Sous prétexte d’égalitarisme - qui n’est pas l’égalité -, on a décidé de commencer la seconde langue en cinquième, en consacrant à cet apprentissage la totalité des postes prévus au budget (et sous réserve que l’on trouve dès 2016, malgré la raréfaction des candidats, assez de professeurs linguistes pour l’enseigner). Les moyens humains et économiques manquant, il ne sera pas question de dédoubler les classes, condition nécessaire pour un apprentissage linguistique (par exemple en labos de langues) un peu cohérent. De la langue ibérique les élèves connaîtront sans doute, en fin d’année, Un, dos, tres - l’espagnol revu et corrigé par M6 et W9.
Le but unique de cette réforme est de mettre en extinction les parcours supposés "élitistes", classes européennes ou classes bilingues.
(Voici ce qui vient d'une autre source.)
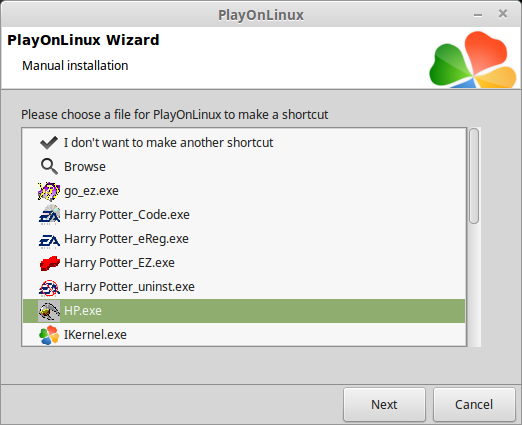Click the EA icon beside Harry Potter_Code.exe

49,215
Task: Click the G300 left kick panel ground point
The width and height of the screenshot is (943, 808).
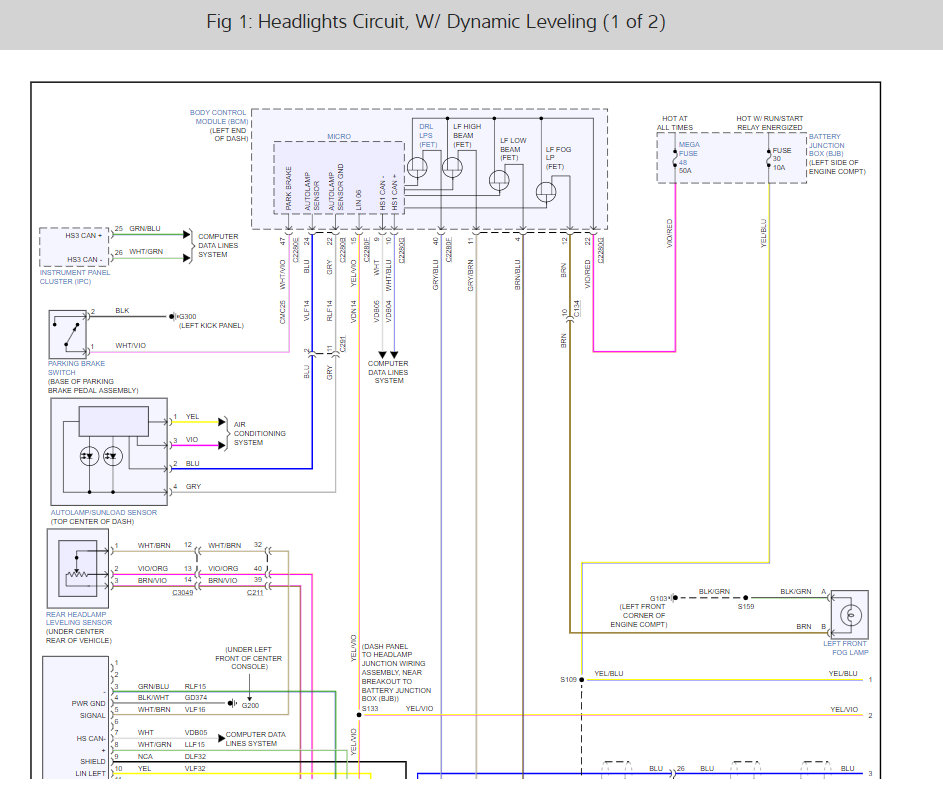Action: coord(171,316)
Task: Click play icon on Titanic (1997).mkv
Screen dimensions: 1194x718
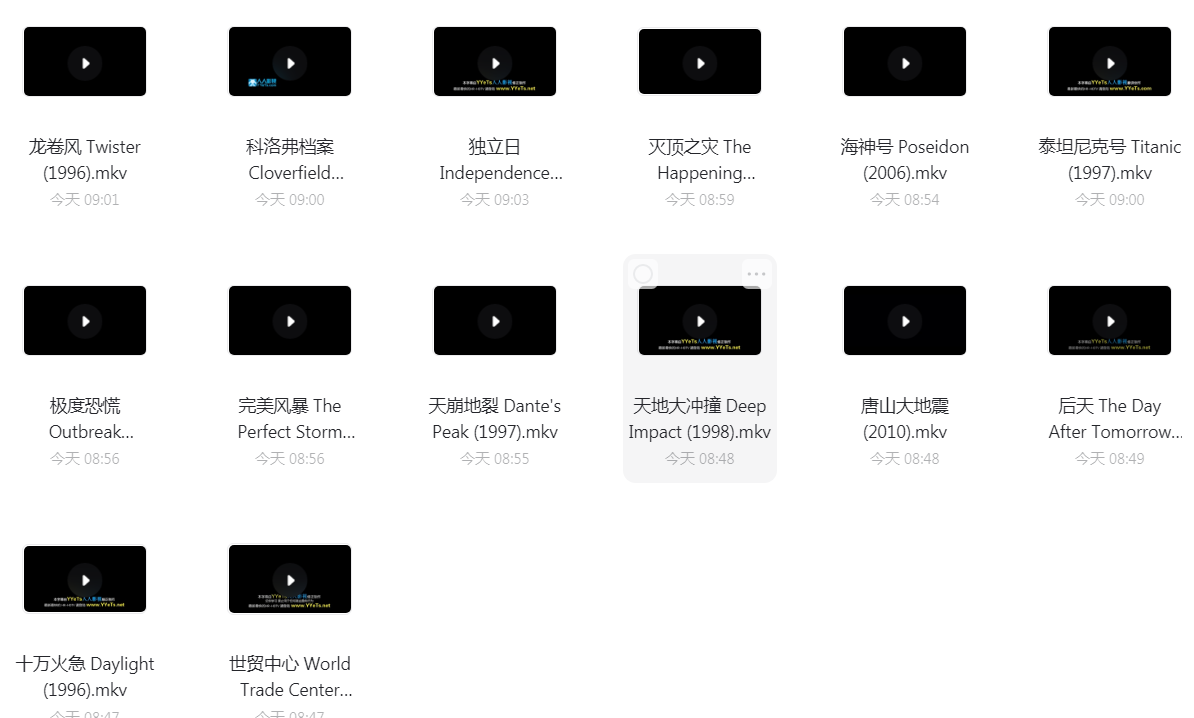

De surcroît, cet apprentissage se faisant à moyens constants, il ne pourra se mettre en place, annonce le ministère, qu’en défalquant une heure aux emplois du temps de la "première langue" en quatrième et en troisième. Inutile de dire que ce n’est pas ainsi que l’on forme des élèves trilingues.
Faut-il rappeler que l’urgence n’est pas d’apprendre précocement l’espagnol ou l’allemand ? C’est de savoir parler et écrire le français. La nouvelle définition du "socle de compétences", toujours plus bas, ne facilitera pas cet apprentissage primordial - y compris dans la perspective de l’enseignement de langues étrangères.